Und auch an anderen Stellen lässt es sich verträumt flanieren, etwa entlang prächtiger Villen im Briller Viertel oder im Zooviertel. Der dortige Tierpark ist einer der ältesten und landschaftlich schönsten hierzulande. Eine stillgelegte Eisenbahnstrecke, die Sambatrasse, führt direkt darüber und gewährt Einblicke ins Raubtiergelände. Über die andere Seite der Stadt verläuft die Nordbahntrasse. Dort halten Spaziergänger, Radler und Skater regelmäßig inne, um die Ausblicke weit über die Häuserdächer hinweg zu genießen. Letztgenannte sollte man natürlich auch mindestens einmal aus der berühmtesten Attraktion der Stadt heraus gesehen haben: der Schwebebahn, die an einem Gerüst durchs Tal ruckelt.

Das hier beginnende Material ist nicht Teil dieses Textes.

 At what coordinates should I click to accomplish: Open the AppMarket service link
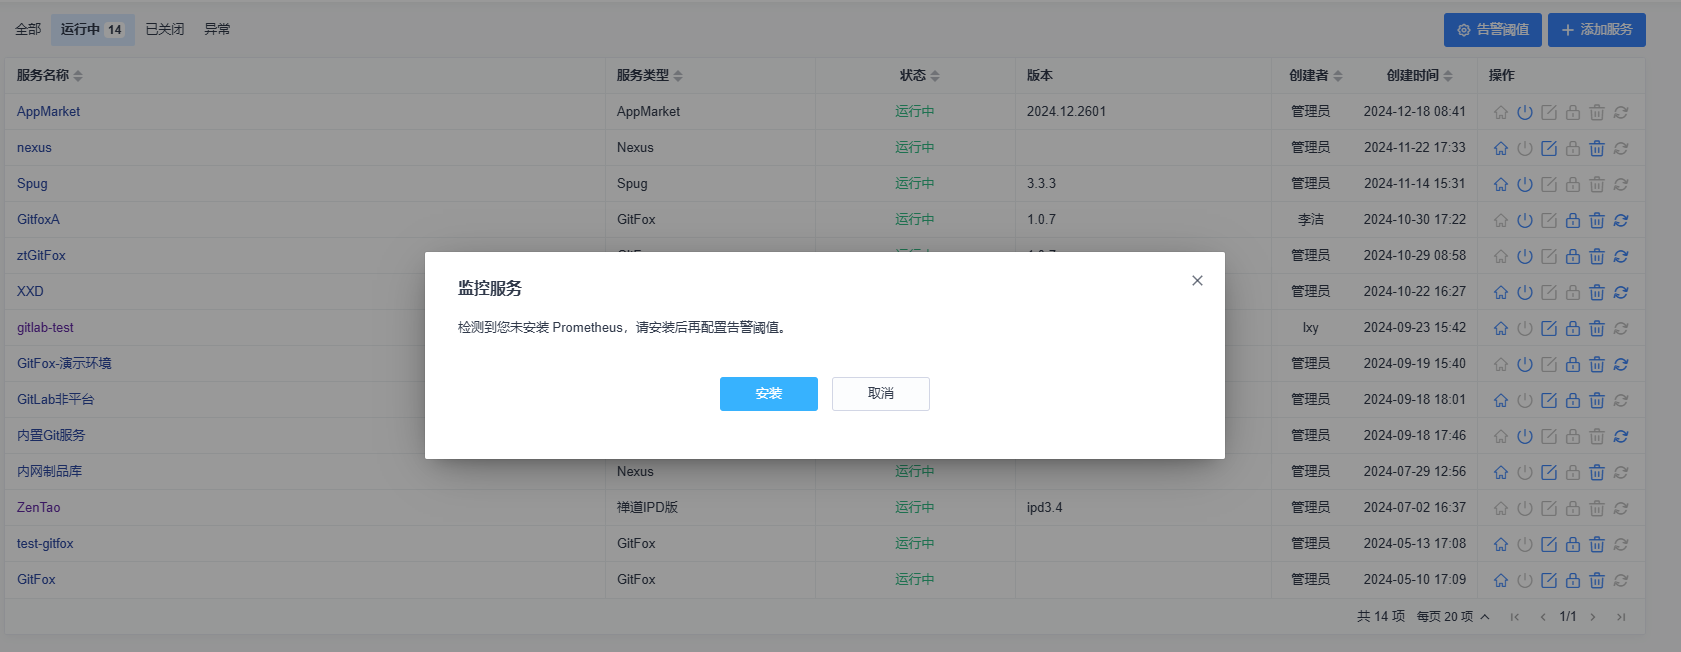coord(48,112)
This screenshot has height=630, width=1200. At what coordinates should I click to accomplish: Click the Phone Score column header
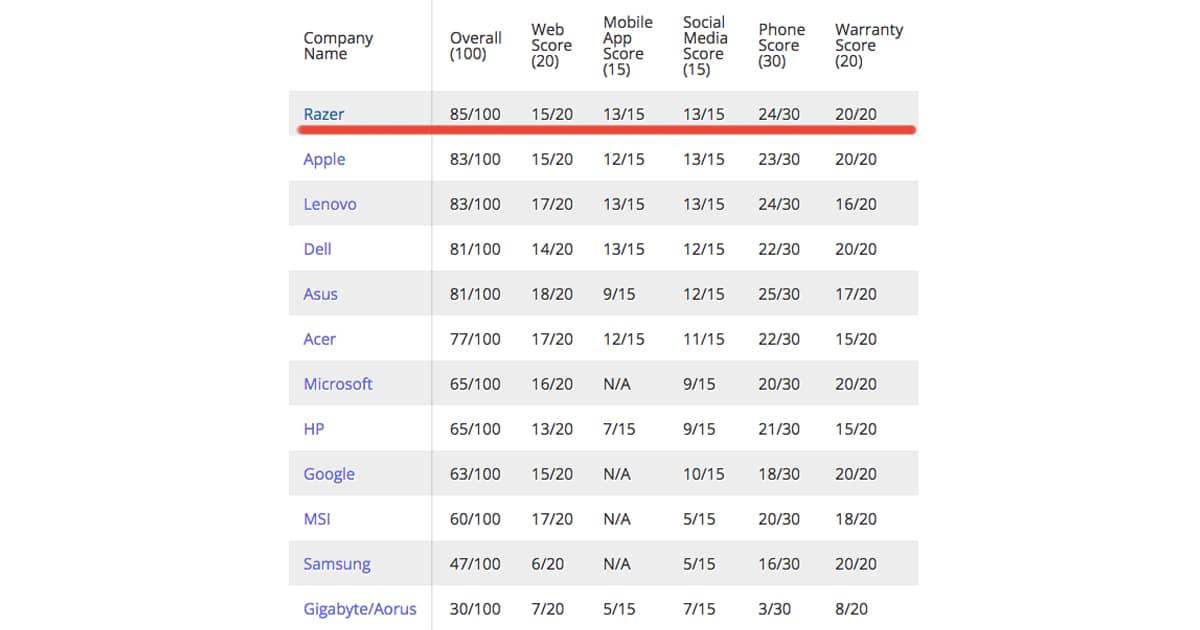(782, 46)
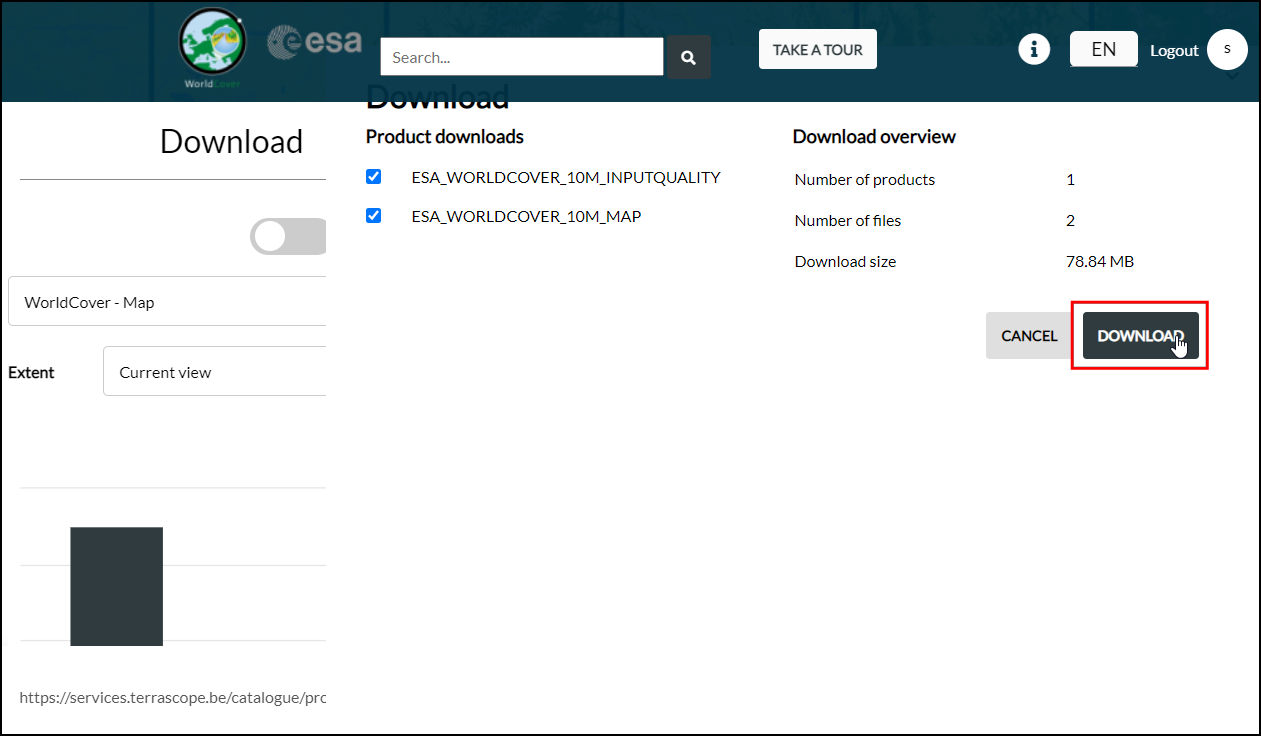1261x736 pixels.
Task: Click the dark bar in the chart
Action: [116, 586]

„Tuffis“ Geschichte zum Schluss
Spätestens mit dem Sprung des Zirkuselefanten „Tuffi“ aus einem Waggon der Einschienen-Hängebahn in die Wupper (Zirkusdirektor Franz Althoff wollte für seinen Zirkus Werbung machen, indem er die Rüsseldame in die Schwebebahn bugsierte – der war das nicht geheuer, sie durchbrach die Kabine und landete im Fluss, unverletzt!) wurde das öffentliche Verkehrsmittel 1950 weltberühmt. Und mit ihm, nach und nach, die Perspektive auf eine kontrastreiche Stadt, der genau diese ungewöhnlichen Blickwinkel zu ihrem Charme verhelfen.